A história nos mostra que os muçulmanos progrediram tanto quanto aderiam às verdades do Islam e tiveram o seu poder oriundos da força dessas verdades, enquanto eles se enfraqueceram na mesma proporção em que deixavam de segui-las. O inverso desta realidade é verdade para outras religiões. Seus seguidores progrediram até que a fraqueza na adesão às suas religiões declinaram, então sofreram revoluções e declinaram em proporção ao seu apego.

Nós, muçulmanos tradicionais, que somos estudantes do Alcorão, seguimos as vidências e aceitamos as verdades da crença com razão, intelecto e coração. Ao contrário daqueles que abandonaram as evidências e imitaram cegamente os seus líderes religiosos. Portanto, no futuro, quando a razão, as ciências e o conhecimento dominarem, será o Alcorão, onde cujos decretos e proposições são confirmados pela razão, é que certamente irá dominar. (De “O Sermão de Damasco”).

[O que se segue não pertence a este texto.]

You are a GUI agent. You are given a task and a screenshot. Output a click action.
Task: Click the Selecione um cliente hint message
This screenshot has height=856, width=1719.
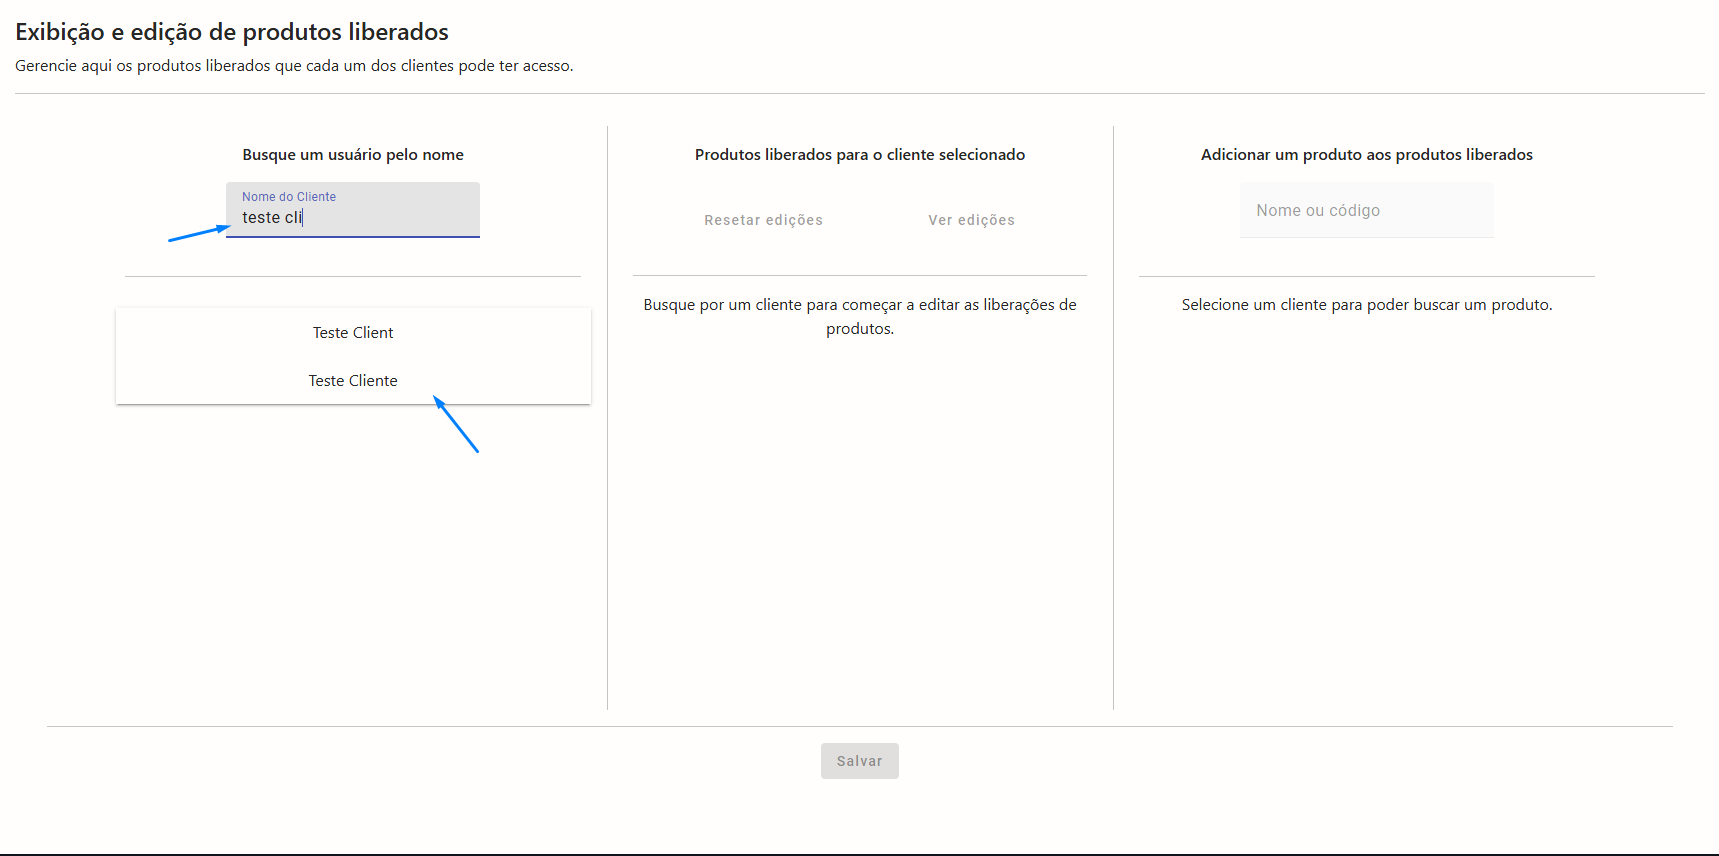coord(1366,305)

Se nossas ações refletirem a perfeição das qualidades morais islâmicas e as verdades da crença, os seguidores de outras religiões entrarão no Islam em comunidades inteiras. Mesmo algumas regiões e estados inteiros se refugiarão no Islam.

No seu tempo e em nossa época, a ignorância sobre Deus e o Profeta, paz e benções estejam com ele, a ignorância de comandos religiosos, a indiferença à dinâmica islâmica de prosperidade em ambos os mundos e a ignorância do conhecimento científico moderno foram as principais causas do atraso muçulmano. Ele afirmou que os muçulmanos poderiam se libertar deste atraso apenas através do conhecimento científico moderno e religioso, bem como do pensamento sistemático, e poderiam se proteger contra o desvio apenas adquirindo o verdadeiro conhecimento.

A ignorância foi a fonte da pobreza islâmica, conflitos internos e outros problemas. A ignorância sobre a verdade do Islam, quando adicionada à ignorância da ciência e da tecnologia, resultou em vastas planícies não cultivadas, e a riqueza natural dos muçulmanos começou a fluir aos paises estrangeiros. Embora o Alcorão exija a unidade, os muçulmanos permaneceram divididos mesmo quando suas terras são invadidas e seu povo humilhado.

Ao mesmo tempo, muitos dos intelectuais muçulmanos a quem as massas procuravam para orientação e salvação, foram atraídos pela violenta tempestade de negação da fé que explodiu na Europa. Emergindo no século anterior de uma visão de mundo centrada no ser humano, enraizada no cientificismo, racionalismo e positivismo, bem como das contradições entre a ciência moderna e de uma Igreja anticíclica, esta tempestade gradualmente devastou na Europa a maioria das suas crenças no cristianismo. Como resultado, a Revelação foi forçada a ceder à razão humana.

Este processo, sem paralelo na história, abalou a “construção” de um islam que já era velho e decadente em muitos corações e mentes, em indivíduos e em comunidades. Said Nursi acreditava que este “edifício” poderia ser protegido se os fundamentos do Islam e seus desdobramentos fossem apresentados de modo que as faculdades e à razão das pessoas modernas as pudessem compreender. Segundo ele, o mundo islâmico, tão claramente encalhado nos oceanos da modernidade, navegaria novamente de novo apenas passando por uma renovação exitosa e abrangente em todos os campos do Islam.